One of the advantages of flexible economic systems, such as capitalism, is that they can adapt to unexpected or exogenous changes in the environment (e.g., changes in the weather). In the empirical analysis quoted from below, the primary finding is that roughly half of the short-term negative effects on income from rising temperatures, “are offset in the long run through adaptation.”
Almost all of the countries in the sample of 12 deviate substantially from the ideal of entrepreneurial capitalism. So the reduction by half is probably a much smaller amount of adaptation than would occur in a sample of countries that had adopted policies that allowed a flourishing of entrepreneurship.
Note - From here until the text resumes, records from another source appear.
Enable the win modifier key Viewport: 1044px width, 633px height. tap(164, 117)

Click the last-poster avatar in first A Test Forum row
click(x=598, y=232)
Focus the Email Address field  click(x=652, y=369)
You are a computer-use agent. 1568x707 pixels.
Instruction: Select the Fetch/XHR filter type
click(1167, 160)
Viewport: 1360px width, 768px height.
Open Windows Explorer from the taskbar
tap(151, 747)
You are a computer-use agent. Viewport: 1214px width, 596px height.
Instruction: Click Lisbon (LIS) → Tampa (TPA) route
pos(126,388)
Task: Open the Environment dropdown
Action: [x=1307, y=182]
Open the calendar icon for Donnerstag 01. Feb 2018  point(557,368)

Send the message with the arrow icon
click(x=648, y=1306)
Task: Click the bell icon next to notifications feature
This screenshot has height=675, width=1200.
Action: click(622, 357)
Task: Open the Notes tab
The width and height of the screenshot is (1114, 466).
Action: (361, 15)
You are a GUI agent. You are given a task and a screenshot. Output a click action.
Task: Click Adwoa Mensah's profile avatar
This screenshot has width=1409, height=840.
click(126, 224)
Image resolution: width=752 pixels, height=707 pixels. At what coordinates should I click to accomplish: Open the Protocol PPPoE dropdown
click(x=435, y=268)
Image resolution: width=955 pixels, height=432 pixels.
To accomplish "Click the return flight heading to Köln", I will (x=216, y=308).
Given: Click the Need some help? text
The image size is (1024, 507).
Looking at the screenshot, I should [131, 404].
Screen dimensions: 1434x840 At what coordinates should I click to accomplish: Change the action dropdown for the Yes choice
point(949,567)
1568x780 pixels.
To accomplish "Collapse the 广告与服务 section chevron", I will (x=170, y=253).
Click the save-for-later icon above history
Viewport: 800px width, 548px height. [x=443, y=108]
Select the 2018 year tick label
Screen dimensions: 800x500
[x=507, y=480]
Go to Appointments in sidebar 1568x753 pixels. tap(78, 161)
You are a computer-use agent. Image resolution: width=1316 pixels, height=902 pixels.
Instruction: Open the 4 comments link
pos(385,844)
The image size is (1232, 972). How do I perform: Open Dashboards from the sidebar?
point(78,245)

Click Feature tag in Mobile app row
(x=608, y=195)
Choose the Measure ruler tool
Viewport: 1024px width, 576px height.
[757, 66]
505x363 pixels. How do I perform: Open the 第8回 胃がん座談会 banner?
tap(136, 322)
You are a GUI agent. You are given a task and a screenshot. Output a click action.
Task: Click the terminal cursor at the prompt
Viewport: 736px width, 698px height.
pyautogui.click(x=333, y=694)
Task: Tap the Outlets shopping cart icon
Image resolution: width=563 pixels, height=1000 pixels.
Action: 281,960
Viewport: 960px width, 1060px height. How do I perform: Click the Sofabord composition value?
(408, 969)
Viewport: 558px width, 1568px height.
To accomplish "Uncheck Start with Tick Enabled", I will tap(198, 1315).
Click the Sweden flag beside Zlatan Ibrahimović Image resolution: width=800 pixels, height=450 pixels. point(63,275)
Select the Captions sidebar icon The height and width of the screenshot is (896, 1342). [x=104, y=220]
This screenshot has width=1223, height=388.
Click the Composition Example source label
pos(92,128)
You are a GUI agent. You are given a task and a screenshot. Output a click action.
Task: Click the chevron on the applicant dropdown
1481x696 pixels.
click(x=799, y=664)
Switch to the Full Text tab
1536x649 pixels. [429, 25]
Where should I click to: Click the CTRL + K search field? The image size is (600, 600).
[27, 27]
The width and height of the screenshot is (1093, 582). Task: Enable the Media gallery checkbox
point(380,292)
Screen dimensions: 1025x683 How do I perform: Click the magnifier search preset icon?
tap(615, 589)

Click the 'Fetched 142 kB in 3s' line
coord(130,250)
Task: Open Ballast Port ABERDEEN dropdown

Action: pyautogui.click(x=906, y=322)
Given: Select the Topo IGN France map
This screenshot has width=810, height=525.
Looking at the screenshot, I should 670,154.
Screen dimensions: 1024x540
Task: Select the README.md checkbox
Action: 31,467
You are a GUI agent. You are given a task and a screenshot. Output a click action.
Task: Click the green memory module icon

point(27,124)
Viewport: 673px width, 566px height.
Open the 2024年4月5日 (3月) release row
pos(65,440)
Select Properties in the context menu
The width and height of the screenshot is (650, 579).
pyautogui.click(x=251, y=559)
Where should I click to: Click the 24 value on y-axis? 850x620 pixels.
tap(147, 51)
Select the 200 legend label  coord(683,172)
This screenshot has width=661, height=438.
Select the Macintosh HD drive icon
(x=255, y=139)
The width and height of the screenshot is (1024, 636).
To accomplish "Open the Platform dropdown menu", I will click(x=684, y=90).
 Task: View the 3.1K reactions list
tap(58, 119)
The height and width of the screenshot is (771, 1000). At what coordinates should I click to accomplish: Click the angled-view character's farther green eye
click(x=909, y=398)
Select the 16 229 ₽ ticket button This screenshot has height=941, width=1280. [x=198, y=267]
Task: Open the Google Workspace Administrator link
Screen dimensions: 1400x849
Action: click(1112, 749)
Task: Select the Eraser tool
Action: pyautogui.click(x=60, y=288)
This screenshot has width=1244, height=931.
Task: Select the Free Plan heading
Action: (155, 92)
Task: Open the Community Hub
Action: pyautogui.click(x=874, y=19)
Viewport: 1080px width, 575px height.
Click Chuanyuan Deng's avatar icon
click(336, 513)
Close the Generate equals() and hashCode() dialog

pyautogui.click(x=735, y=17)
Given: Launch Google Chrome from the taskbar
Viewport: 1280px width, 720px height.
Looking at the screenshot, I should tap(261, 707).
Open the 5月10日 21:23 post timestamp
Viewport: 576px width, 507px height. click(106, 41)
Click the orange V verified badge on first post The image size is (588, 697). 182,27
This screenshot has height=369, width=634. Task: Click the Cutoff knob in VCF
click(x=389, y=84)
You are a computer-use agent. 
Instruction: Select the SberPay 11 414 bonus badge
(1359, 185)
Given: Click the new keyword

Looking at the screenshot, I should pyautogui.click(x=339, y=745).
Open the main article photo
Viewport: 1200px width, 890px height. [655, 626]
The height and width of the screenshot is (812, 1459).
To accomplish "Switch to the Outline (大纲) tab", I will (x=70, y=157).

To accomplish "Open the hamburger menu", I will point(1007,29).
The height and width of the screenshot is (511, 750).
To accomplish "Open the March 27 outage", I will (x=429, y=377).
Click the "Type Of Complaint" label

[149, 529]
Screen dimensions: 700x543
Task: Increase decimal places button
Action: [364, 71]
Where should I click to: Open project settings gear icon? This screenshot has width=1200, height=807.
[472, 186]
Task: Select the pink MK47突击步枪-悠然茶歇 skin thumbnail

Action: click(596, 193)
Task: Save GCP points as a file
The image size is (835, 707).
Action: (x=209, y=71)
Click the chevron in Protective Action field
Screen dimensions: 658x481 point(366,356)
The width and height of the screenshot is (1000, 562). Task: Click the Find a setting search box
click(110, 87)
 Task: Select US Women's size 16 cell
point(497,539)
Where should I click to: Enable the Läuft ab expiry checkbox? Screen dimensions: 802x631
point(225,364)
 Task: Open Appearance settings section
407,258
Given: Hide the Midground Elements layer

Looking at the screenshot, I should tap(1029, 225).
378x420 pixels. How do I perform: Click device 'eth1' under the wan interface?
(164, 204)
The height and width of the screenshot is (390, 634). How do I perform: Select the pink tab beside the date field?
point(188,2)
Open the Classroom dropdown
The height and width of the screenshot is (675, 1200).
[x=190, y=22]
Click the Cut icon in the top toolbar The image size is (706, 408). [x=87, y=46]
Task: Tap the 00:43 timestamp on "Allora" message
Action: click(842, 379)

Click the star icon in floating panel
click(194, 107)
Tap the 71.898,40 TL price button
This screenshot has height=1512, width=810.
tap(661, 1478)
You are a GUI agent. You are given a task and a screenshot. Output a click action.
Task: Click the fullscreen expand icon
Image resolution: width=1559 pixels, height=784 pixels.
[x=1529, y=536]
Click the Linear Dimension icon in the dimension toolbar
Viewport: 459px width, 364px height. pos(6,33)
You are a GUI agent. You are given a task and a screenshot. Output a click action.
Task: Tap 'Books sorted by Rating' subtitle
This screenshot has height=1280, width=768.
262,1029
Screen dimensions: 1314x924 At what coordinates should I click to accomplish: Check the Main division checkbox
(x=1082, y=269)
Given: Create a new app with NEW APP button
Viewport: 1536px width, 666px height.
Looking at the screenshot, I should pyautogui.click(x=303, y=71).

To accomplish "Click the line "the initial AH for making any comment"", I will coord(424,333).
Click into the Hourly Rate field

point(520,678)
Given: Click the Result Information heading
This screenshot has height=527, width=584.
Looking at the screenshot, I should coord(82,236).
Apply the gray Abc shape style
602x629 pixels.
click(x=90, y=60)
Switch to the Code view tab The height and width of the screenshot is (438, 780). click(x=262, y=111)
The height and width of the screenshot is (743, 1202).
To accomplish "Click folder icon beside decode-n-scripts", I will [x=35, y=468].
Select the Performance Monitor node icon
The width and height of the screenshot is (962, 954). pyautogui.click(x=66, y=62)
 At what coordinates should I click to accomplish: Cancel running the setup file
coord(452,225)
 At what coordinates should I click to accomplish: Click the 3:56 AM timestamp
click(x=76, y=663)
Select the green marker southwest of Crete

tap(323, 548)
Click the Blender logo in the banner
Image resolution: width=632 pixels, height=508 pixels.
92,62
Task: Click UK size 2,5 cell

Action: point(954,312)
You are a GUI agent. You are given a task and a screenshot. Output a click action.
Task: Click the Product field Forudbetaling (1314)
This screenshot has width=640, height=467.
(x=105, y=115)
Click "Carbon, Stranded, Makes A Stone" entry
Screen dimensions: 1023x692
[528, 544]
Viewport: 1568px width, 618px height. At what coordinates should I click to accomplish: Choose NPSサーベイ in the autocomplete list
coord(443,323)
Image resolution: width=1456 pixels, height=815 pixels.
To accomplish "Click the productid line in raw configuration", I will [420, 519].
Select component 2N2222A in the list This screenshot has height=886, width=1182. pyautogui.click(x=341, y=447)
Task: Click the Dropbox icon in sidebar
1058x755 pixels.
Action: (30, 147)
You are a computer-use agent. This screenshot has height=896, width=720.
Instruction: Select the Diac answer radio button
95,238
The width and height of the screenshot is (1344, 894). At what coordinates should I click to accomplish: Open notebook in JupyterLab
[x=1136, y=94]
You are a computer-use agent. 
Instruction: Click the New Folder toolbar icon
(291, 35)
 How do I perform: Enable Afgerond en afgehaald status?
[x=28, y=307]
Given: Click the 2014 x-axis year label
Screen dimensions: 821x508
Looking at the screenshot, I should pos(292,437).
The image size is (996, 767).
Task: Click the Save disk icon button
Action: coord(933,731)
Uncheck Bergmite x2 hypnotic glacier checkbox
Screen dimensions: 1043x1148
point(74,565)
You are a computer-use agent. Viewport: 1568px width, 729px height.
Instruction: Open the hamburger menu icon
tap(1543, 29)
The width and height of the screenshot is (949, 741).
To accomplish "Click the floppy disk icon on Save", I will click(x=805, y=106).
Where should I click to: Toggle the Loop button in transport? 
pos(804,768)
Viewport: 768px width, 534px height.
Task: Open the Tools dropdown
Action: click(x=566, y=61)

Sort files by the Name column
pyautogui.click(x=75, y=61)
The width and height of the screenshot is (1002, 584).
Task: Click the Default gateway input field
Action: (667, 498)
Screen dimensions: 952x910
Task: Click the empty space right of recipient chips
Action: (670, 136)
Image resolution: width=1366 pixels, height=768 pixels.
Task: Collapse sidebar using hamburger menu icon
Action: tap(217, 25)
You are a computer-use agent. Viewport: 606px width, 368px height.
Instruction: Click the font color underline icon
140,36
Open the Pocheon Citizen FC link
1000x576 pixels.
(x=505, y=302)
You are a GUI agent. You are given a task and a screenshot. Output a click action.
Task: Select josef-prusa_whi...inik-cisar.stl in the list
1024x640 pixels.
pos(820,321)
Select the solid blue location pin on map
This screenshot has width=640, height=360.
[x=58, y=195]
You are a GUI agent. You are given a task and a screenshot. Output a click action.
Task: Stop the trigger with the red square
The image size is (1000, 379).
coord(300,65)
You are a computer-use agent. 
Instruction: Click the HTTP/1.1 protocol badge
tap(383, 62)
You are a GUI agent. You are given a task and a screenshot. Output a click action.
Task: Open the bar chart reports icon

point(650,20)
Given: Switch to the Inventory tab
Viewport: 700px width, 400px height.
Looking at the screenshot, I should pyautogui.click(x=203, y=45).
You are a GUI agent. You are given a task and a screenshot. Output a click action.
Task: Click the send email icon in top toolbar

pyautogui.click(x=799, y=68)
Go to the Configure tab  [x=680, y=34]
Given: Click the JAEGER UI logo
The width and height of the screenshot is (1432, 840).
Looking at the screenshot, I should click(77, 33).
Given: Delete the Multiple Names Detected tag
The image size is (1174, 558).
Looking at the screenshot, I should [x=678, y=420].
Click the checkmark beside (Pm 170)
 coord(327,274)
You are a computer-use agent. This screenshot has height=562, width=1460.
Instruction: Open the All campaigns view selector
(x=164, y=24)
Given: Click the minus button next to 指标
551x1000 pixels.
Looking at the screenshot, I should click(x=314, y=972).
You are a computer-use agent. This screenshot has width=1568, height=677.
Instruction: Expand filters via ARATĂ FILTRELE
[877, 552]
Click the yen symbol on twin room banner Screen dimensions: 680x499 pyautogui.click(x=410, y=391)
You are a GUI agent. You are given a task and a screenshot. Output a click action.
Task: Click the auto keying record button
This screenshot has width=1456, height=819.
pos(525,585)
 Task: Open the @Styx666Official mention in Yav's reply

(p. 203) Using subnational data from 12 countries in the Americas, we show that the negative crosssectional relationship between temperature and income exists within countries, as well as across countries. We then provide a theoretical framework for reconciling the substantial, negative association between temperature and income in cross section with the even stronger short-run effects of temperature shown in panel models. The theoretical framework suggests that half of the negative short-term effects of temperature are offset in the long run through adaptation.
Dell, Melissa, Benjamin F. Jones, and Benjamin A. Olken. “Temperature and Income: Reconciling New Cross-Sectional and Panel Estimates.” American Economic Review 99, no. 2 (May 2009): 198-204.